Professionals labouring under weighty responsibilities in procurement jobs and supply chain jobs should have their working hours cut, with no reduction in pay, if CPOs want to increase their productivity. That’s the take-away finding from a recent experiment by the New Zealand-based financial services firm, Perpetual Guardian.
The convention states that corporate productivity rises when employees work as many hours as possible every day. Yet a large 2015 study (a ‘meta-analysis’ of 228 studies in this field) by researchers from the universities of Harvard and Stanford found that long hours have the opposite effect, increasing stress and days lost through stress-related illness. In addition to this, the number of expensive errors made by tired and anxious employees also increase when they are made to work as much a possible. This can particularly be the case in procurement and supply chain jobs, where stress levels can skyrocket.
However, the CEO of Perpetual Guardian recently cut his employees’ weekly working hours from 40 to 32 without loss of income. Result? Their productivity increased measurably, as did their work-life balance satisfaction ratings, which went up by 24%.

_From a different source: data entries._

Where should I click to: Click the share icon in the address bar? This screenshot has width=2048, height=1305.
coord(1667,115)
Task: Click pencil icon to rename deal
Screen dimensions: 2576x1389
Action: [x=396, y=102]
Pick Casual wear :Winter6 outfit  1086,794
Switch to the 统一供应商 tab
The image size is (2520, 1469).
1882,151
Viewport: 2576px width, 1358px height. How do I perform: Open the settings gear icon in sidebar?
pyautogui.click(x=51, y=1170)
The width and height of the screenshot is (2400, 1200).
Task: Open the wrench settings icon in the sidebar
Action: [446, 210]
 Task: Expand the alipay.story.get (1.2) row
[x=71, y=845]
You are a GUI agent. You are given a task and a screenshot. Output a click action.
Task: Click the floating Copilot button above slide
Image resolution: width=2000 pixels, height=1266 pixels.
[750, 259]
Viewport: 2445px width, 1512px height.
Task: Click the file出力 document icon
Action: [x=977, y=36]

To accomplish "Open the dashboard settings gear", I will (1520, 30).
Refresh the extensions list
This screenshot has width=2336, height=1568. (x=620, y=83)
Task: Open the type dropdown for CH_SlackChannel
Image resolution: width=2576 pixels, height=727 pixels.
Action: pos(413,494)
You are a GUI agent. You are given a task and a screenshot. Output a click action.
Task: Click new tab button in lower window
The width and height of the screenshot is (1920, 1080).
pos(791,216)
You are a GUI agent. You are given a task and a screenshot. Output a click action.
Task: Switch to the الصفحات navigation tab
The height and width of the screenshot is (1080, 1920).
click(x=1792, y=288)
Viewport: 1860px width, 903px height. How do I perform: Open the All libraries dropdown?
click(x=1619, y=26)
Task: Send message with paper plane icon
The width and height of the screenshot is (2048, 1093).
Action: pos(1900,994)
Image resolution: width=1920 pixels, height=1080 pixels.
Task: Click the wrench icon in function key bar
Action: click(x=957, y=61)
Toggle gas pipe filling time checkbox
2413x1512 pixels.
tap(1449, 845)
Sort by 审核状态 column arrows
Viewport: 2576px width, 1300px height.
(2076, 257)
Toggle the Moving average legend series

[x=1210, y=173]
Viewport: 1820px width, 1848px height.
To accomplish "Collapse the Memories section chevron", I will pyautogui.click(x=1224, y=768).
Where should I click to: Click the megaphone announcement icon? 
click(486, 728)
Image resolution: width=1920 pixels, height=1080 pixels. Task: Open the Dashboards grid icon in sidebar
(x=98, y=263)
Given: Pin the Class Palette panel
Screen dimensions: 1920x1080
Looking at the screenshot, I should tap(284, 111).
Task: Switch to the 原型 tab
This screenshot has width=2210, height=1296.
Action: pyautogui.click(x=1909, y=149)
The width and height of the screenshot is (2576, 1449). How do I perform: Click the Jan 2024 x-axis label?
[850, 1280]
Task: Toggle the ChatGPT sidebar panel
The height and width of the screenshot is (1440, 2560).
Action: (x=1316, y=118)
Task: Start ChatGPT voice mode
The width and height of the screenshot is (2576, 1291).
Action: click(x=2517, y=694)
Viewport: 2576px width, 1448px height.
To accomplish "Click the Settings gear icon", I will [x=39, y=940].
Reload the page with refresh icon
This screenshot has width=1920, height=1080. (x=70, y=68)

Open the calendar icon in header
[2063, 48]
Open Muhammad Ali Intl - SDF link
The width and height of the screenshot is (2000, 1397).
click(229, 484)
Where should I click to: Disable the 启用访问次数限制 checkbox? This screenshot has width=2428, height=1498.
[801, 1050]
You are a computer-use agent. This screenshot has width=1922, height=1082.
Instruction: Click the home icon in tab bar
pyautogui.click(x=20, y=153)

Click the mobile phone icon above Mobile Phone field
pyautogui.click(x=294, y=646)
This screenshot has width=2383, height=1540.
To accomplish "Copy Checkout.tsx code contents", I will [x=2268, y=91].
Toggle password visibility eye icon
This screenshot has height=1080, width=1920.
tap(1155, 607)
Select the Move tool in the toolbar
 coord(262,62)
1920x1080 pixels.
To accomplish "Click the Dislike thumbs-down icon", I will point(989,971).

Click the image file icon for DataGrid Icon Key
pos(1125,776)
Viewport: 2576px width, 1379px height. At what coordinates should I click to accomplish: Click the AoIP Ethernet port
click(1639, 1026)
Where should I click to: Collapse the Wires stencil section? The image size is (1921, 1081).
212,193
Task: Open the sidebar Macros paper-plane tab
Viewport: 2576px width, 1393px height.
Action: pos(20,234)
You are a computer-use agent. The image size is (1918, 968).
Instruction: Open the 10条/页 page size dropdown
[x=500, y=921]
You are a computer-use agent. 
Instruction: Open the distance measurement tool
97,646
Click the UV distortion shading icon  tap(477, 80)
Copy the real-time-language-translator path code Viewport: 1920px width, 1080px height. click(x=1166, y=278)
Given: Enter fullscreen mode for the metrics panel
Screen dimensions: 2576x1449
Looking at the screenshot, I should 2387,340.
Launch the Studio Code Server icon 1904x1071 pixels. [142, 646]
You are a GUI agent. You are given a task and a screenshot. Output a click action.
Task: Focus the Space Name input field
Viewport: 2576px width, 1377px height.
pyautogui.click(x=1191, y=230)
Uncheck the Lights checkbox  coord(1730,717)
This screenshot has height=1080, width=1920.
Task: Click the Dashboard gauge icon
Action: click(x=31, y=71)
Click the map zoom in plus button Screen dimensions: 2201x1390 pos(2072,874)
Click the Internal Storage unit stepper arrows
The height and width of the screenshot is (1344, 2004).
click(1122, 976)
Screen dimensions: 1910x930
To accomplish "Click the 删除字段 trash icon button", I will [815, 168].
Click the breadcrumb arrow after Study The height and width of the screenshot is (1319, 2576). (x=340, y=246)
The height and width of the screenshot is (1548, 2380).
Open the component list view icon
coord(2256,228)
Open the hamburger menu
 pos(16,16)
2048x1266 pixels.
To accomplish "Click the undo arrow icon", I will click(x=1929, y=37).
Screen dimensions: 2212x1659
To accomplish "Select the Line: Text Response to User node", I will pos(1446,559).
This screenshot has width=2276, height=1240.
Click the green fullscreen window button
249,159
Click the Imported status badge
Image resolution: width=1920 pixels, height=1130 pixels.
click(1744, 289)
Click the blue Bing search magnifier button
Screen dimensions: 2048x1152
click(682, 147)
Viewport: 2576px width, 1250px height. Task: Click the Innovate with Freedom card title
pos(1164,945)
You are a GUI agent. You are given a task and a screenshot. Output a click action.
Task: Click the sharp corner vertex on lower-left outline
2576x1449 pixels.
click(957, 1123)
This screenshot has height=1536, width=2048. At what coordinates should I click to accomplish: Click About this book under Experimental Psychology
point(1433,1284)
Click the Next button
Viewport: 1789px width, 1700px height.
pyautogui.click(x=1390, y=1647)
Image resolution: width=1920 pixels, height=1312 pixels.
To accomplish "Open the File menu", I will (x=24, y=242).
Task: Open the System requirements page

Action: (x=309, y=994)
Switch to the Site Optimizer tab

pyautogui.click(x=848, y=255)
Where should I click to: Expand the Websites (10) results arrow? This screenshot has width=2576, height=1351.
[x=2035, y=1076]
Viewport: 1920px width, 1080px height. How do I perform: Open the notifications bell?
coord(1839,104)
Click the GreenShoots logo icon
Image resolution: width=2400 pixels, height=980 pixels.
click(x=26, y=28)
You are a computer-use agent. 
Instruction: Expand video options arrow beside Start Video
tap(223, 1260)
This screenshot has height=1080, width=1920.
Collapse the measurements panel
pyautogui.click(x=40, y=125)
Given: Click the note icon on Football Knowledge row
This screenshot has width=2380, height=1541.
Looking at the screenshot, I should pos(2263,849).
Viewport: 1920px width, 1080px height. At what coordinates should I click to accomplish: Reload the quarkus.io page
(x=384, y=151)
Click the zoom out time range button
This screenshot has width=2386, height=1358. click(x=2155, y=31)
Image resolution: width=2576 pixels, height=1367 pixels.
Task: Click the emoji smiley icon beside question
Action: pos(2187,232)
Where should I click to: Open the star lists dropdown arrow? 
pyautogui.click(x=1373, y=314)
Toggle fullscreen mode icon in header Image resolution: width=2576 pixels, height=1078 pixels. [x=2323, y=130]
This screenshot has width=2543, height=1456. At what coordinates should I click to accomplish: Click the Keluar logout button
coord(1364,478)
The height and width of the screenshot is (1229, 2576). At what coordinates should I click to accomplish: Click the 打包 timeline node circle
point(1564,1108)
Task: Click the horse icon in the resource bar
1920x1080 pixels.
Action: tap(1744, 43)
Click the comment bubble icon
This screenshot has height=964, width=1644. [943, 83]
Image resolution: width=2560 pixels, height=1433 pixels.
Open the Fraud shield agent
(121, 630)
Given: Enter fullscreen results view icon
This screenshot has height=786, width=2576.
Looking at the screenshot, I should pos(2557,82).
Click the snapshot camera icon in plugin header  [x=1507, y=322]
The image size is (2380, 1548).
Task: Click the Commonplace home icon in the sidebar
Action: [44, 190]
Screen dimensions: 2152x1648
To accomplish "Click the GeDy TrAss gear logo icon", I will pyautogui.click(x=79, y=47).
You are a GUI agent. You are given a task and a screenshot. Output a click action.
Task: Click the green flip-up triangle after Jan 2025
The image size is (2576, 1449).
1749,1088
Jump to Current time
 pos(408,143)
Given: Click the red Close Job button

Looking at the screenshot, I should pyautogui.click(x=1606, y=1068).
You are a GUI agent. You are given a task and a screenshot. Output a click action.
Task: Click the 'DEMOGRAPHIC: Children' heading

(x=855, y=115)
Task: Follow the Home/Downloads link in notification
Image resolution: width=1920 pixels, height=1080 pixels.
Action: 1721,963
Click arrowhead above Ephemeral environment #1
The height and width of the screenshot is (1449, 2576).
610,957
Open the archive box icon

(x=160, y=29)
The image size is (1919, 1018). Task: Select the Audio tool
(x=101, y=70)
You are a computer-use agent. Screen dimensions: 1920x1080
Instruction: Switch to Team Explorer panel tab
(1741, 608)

Jarrod Haar, professor of Human Resources at Auckland University of Technology, (who was asked by the company to assess the experiment) reported that: “Supervisors said staff were more creative, their attendance was better, they were on time, and they didn’t leave early or take long breaks. Their actual job performance didn’t change when doing it over four days instead of five.” It’s easy to imagine the transformative effect this could have on the industry if organisations hired supply chain interims to work on the basis of a four-day week!
Counter-intuitive though this may sound, it accords with current research. A study of 2,000 UK office workers conducted in 2016, for instance, found that the average employee achieves just 3 hours of productive work per day, no matter how many hours they actually spend in the workplace.
And they’re not being lazy or “bad”. Research cited in Business Insider found that most people can focus on one issue for approximately 20 minutes at a time, while many (especially in open plan offices) struggle to remain on task for more than 10 seconds.
So, CPOs: if you want to get the most out of procurement jobs in your team, why not consider reducing the hours?